***** Excerpted data
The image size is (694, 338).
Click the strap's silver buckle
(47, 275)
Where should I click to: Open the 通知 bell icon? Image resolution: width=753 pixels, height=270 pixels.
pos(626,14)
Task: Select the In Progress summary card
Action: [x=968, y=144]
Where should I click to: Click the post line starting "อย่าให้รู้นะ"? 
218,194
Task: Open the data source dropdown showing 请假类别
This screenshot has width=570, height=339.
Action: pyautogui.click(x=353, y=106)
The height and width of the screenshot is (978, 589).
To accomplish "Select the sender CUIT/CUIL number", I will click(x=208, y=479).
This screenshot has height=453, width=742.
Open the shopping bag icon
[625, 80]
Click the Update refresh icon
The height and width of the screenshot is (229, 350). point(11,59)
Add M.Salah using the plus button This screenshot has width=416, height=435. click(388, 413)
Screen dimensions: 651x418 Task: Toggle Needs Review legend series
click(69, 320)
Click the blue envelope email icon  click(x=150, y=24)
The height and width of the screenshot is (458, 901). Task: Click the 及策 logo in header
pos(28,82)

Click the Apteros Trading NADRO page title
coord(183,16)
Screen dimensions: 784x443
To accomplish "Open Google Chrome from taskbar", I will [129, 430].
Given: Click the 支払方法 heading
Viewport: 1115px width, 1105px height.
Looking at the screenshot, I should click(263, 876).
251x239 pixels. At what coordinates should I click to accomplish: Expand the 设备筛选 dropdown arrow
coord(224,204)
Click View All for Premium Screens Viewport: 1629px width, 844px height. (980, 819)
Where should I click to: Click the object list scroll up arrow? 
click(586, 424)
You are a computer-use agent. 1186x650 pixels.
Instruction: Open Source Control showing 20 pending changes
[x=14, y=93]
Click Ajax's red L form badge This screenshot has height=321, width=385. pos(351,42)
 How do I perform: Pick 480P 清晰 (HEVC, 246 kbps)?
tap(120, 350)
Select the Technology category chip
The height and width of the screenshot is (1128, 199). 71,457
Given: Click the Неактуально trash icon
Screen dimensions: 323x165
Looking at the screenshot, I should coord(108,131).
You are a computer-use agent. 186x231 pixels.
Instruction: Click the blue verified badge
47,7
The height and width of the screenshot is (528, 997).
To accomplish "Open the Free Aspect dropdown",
**********
## Task requirements
Look through the material above for "will" and copy the lines that have it.

## Answer space
To accomplish "Select the sender CUIT/CUIL number", I will click(x=208, y=479).
To accomplish "Open Google Chrome from taskbar", I will [129, 430].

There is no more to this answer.